Berkeley develops quick blood test to ID people exposed to ionizing radiation
By Brian Dodson
January 10, 2013
Industrial and medical accidents have resulted in about 3,000 cases of acute radiation syndrome with over 100 deaths over the past 60 years. Far larger numbers are possible in the future from major reactor accidents or the use of dirty bombs. In the aftermath of a major incident, the radiation dosages of victims must be sorted out quickly, so that suitable treatment can begin as soon as possible. Medical researchers at the US Lawrence Berkeley National Laboratory have now developed a simple blood test to determine the exposure of a patient to ionizing radiation, that can be carried out in the field with a hand-held analyzer.
Acute radiation syndrome (radiation sickness) results from exposure to high levels of ionizing radiation. Immediate symptoms can include nausea and vomiting, headache, fever, and diarrhea. The problem is that all of these can be caused by shock or infection, which might also be the result of being involved in an industrial accident with an unknown amount of radiation.
As early treatment is the key to maximizing the odds of surviving a large dose of radiation, sorting out the radiological exposure of the victims is a high priority. Unfortunately, at present no quick medical screen exists to identify people exposed to dangerous levels of radiation. While there are early changes in white cell populations, these also can result from an infection due to an injury or chemical exposure.
The whole-body absorbed dose is the amount of radiation that actually has produced ionization damage within the body. It is measure in Greys (Gy), which is a Joule of energy deposited within a kilogram of body tissue. One Gy is equal to 100 rads, although that unit is now obsolete. A Gy of radiation is sufficient to produce many millions of ions within each cell of the body.

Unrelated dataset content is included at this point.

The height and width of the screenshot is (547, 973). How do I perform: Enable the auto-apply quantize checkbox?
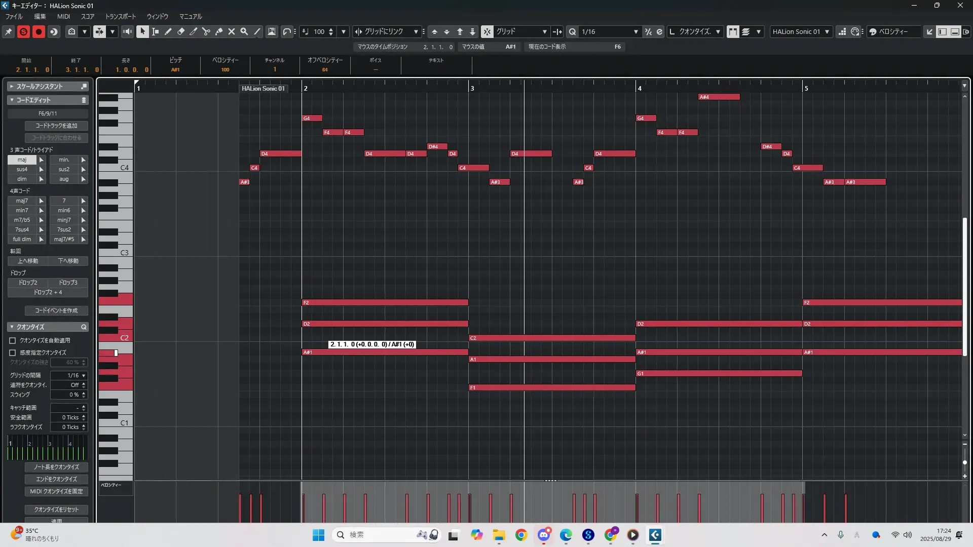[13, 340]
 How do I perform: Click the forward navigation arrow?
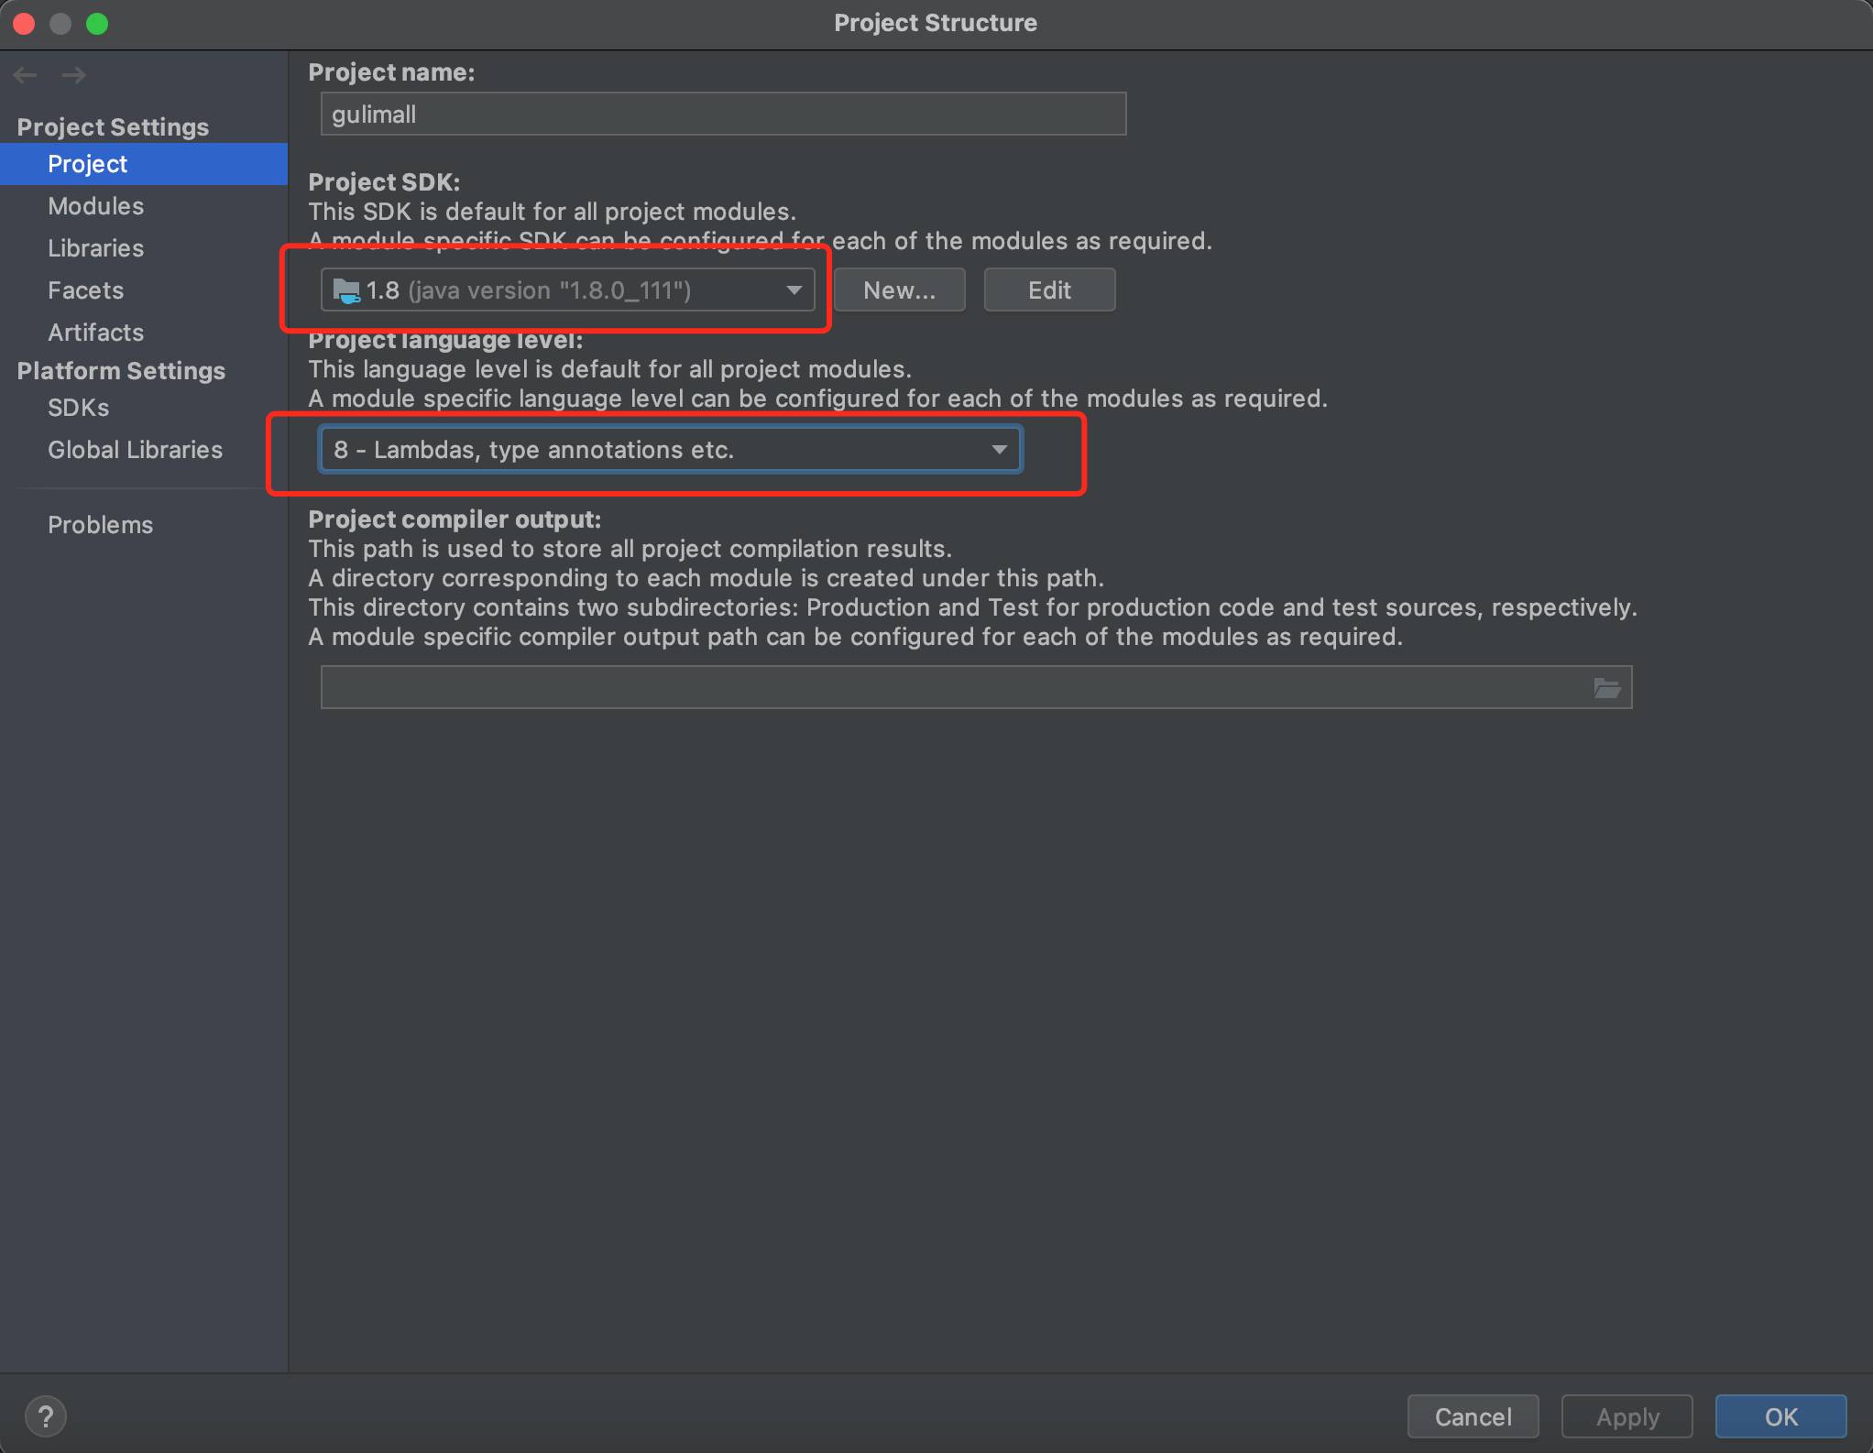[74, 75]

Roughly speaking, there are three broad levels of exposure to ionizing radiation in terms of their effects on people. If exposed to more than eight Gy, a person will die within a week or two. Doctors can only provide palliative treatment to make the patient more comfortable.
If a patient has been exposed to less than two Gy, she will usually live, unless sick or feeble before the radiation exposure. The aim here is to watch and treat individual symptoms as they arise.

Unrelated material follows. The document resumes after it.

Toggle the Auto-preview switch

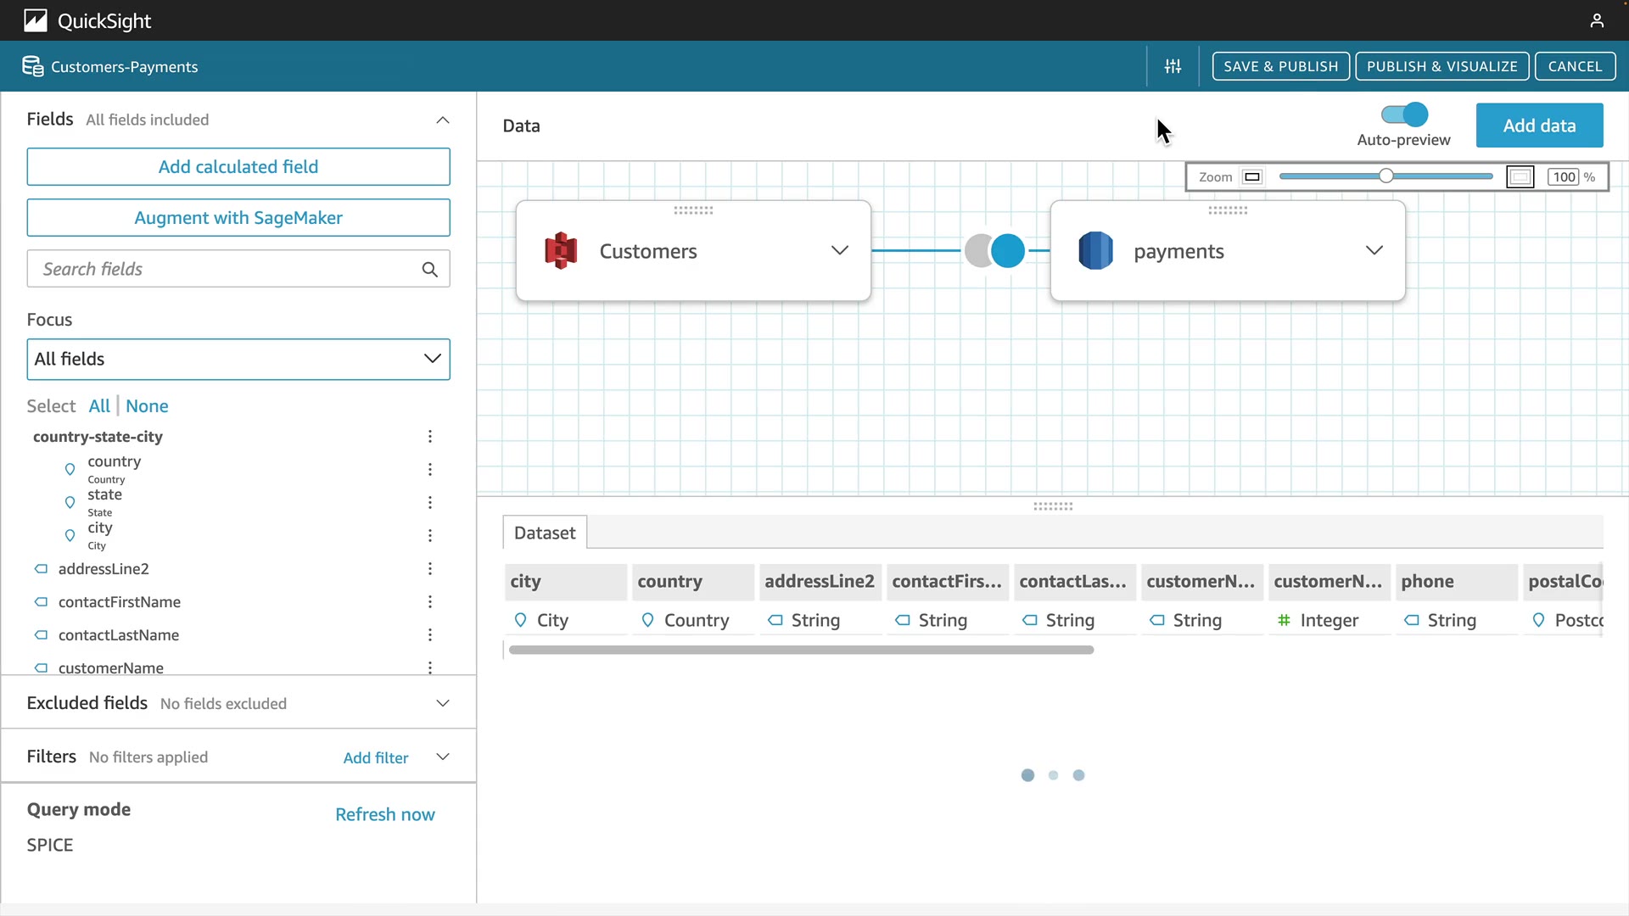point(1404,115)
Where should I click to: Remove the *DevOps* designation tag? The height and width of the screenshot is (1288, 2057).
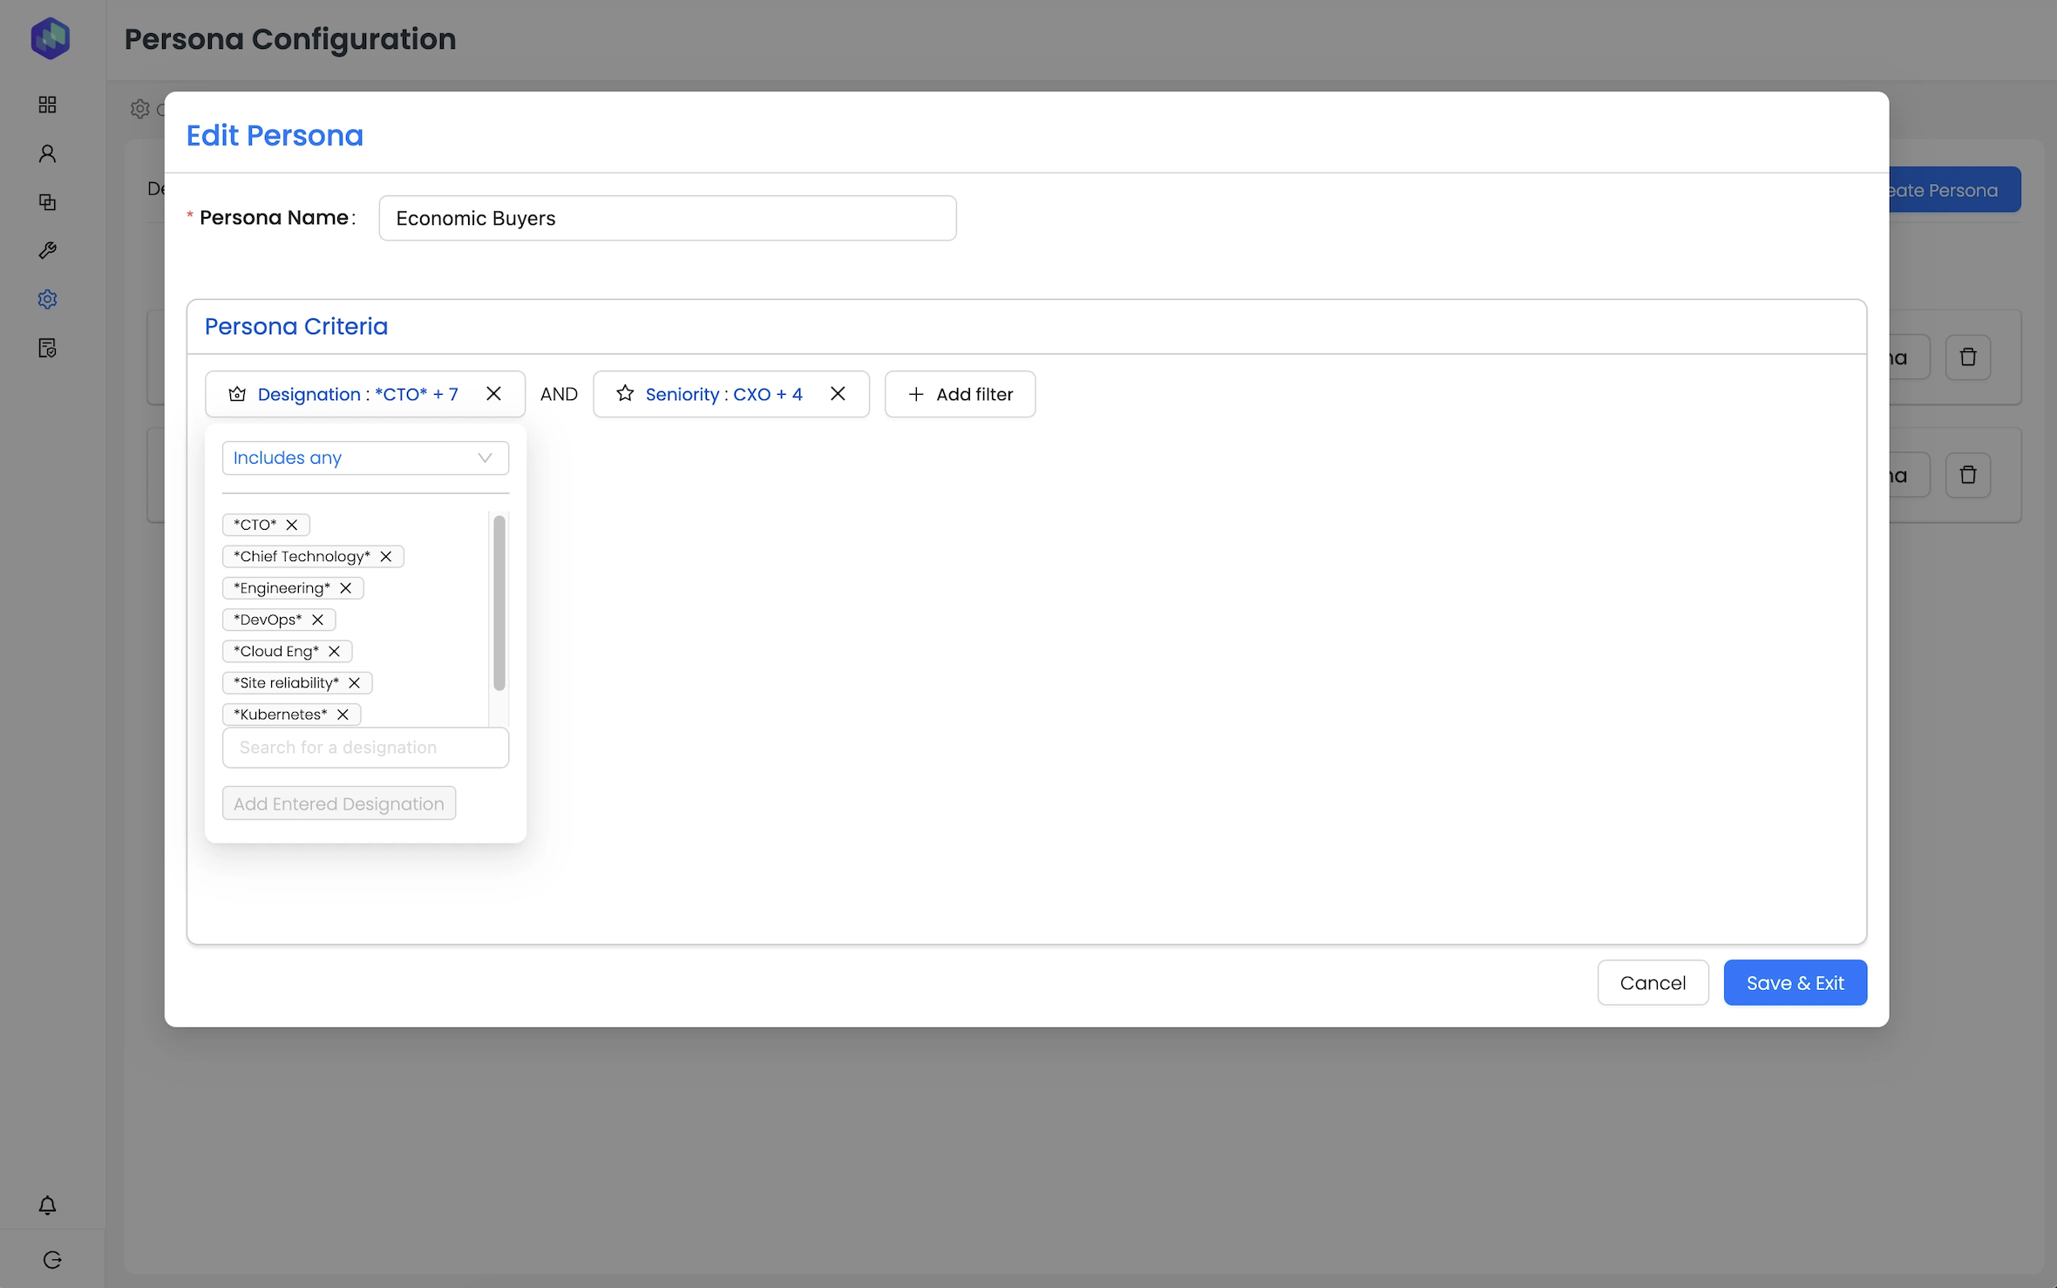(x=318, y=620)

The tricky area is for exposures between two and eight Gy. In the upper end of this range, patients will almost certainly die without treatment, but treatment can save perhaps half of the patients. In the lower end, a significant number will die without treatment, but nearly all can be saved. It is in this range where accurately determining the level of radiation exposure is most important.

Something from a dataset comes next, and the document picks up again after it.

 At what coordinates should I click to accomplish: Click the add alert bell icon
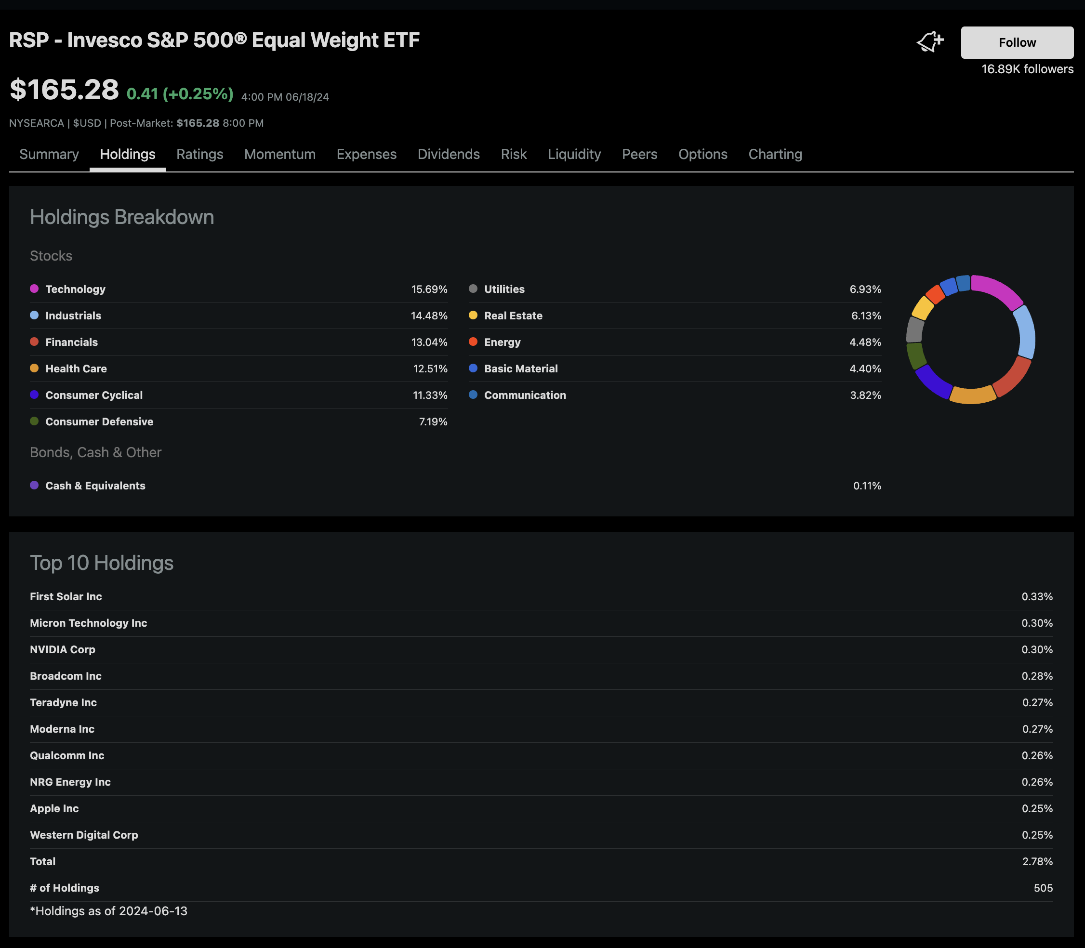pyautogui.click(x=929, y=42)
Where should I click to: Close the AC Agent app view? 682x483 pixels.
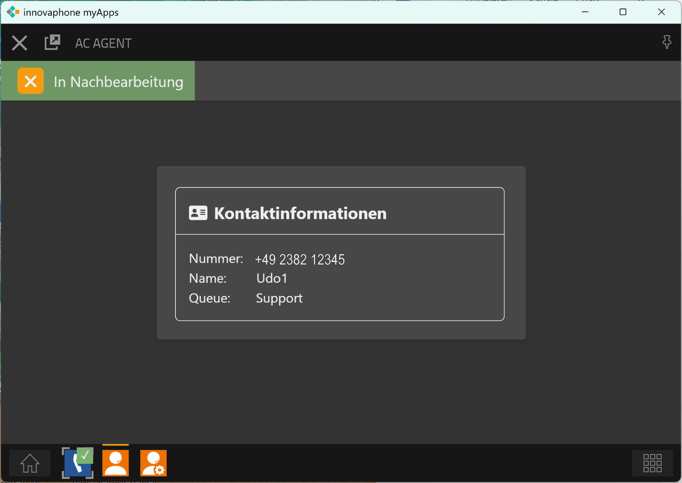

Currently, it takes several days to determine the level of radiation exposure – far too slow for those who would benefit from immediate treatment. But the Berkeley scientists have now developed a blood test that quickly detects if a person has been exposed to radiation, measures their dose, and separates people suffering from inflammation injuries.
Eight DNA-repair genes have been identified in human blood that respond in a characteristic way to large doses of radiation. These genes respond differently to simple inflammation, such as might be caused by an injury or infection. Inflammation can mimic the effects of radiation and lead to false diagnoses, but these genes change in a manner which allows inflammation to be easily distinguished from radiation exposure. These genes can be evaluated by a blood test that can be done in the field, and quickly identifies who requires immediate treatment for radiation sickness.
More work is needed, but the team leader envisions a blood test using their biochemical markers that could be administered via a handheld device similar to that which diabetes patients use to check their blood sugar. The test could help emergency personnel quickly identify people exposed to high radiation doses who need immediate care, and people exposed to lower doses who only need long-term monitoring.